Detective Desfosses, age 52, wore badge S4 for the Norton Police Department. He had served his community as a law enforcement officer for more than 30 years. Since the week before Christmas, Detective Desfosses received treatment for the virus at Beth Israel Deaconess Medical Center in Boston. During his fight against the virus, fellow officers held a vigil for his recovery nightly outside of his home.
Desfosses has well respected by his peers and remembered as a “loyal, dedicated, and trustworthy” officer with the Norton Police Department. He often volunteered his time in the community to help residents. Over his career, Desfosses held many positions, including Detective Division Commander, shift supervisor, and training officer. He also volunteered as the Norton Police Department Honor Guard Commander, which has won many awards.

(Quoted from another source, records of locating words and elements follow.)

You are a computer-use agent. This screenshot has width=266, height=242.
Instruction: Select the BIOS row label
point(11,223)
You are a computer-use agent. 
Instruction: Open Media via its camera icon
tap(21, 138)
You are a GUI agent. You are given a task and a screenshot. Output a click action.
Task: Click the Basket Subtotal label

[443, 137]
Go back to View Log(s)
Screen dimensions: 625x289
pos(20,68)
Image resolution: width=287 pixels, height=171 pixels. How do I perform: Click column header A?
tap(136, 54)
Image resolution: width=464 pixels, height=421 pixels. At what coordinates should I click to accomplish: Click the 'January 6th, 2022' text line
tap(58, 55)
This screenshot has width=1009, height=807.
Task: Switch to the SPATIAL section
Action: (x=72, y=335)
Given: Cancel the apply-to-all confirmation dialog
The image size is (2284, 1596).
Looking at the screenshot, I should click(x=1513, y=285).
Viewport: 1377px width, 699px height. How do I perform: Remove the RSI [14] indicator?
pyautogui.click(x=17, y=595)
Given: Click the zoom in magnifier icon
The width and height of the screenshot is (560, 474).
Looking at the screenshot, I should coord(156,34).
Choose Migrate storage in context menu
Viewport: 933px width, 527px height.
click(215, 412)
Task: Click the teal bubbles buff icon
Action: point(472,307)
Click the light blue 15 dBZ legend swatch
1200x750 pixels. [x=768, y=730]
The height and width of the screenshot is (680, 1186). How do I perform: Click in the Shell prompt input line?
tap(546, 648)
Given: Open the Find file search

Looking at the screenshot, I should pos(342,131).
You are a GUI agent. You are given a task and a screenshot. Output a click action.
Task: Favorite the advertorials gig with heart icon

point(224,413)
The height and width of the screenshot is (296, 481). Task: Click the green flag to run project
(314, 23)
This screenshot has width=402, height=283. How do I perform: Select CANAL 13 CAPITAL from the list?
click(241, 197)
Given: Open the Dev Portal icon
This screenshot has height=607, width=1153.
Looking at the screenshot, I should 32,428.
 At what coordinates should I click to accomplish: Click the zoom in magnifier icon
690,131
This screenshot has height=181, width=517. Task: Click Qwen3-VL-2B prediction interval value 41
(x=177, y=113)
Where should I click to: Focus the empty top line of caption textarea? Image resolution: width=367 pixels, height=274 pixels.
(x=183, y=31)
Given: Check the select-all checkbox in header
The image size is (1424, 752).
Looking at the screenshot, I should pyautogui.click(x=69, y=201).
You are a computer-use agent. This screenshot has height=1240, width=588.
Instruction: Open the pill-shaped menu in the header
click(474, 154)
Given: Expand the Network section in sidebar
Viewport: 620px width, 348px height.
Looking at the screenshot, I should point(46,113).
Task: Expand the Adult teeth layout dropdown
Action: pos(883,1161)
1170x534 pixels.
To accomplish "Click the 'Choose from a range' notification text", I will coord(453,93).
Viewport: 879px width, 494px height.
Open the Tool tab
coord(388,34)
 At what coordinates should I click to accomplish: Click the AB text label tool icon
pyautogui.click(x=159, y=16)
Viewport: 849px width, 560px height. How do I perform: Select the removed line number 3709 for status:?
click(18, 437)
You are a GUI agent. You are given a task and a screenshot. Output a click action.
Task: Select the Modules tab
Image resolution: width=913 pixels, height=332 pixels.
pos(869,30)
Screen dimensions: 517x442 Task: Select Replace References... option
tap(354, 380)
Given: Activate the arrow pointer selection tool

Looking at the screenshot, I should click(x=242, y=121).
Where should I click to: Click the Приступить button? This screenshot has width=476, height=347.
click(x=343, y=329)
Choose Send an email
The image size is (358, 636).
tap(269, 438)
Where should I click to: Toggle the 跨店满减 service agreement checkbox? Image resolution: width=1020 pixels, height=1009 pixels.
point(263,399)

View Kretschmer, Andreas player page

Protecting others came naturally to Desfosses. Becoming a law enforcement officer was a progression from previous civil service. Desfosses was a veteran who had served with both the US Army and the Army Reserves.
Norton Police Department
Desfosses served with the Norton Police Department for more than 30 years. He gave his life and career to the residents of Norton. The NPD is a progressive police department that began community policing efforts as early as 1996. Today the department has initiated its newest program called ACT or the Anti-Crime Team. It is their mission to target specific areas of the city to reduce the crime rates.
Located in Bristol County, Massachusetts, the NPD works diligently to serve and protect more than 20,000 residents. Each day the patrol division covers nearly 30 square miles. The area is famous for stories of “King Phillip’s Cave,” which was the cave of Metacomet, the infamous Wampanoag Chief who met with early American settlers.
The impact of the coronavirus on families has been devastating. Detective Sergeant Stephen R. Desfosses leaves behind his wife and four children. Law enforcement agencies from across the state came together to honor the sacrifice he made. It will take the support of extended family, friends, and neighbors to help the Desfosses family in their grief.
Desfosses was the fourth police officer to die in the line of duty from COVID. The residents have come out to show their support, lighting blue lights on their homes. In solidarity, the community also supported the family through their loss with a fundraiser earning more than $100,000.
Norton Police Chief Brian Clark explained what a personal tragedy this was to him. “We all have bad days. On the job right now, this is the worst day I’ve ever had. Steve was somebody I went to the Academy with. He was a personal friend. We all grew up in Norton together. When he went into the hospital on December 20, he basically told me he was going to beat this, and I had no reason not to believe him because that’s just him. He’s a fighter. He’s a tough guy. I was betting on him, but this is just an unpredictable disease.”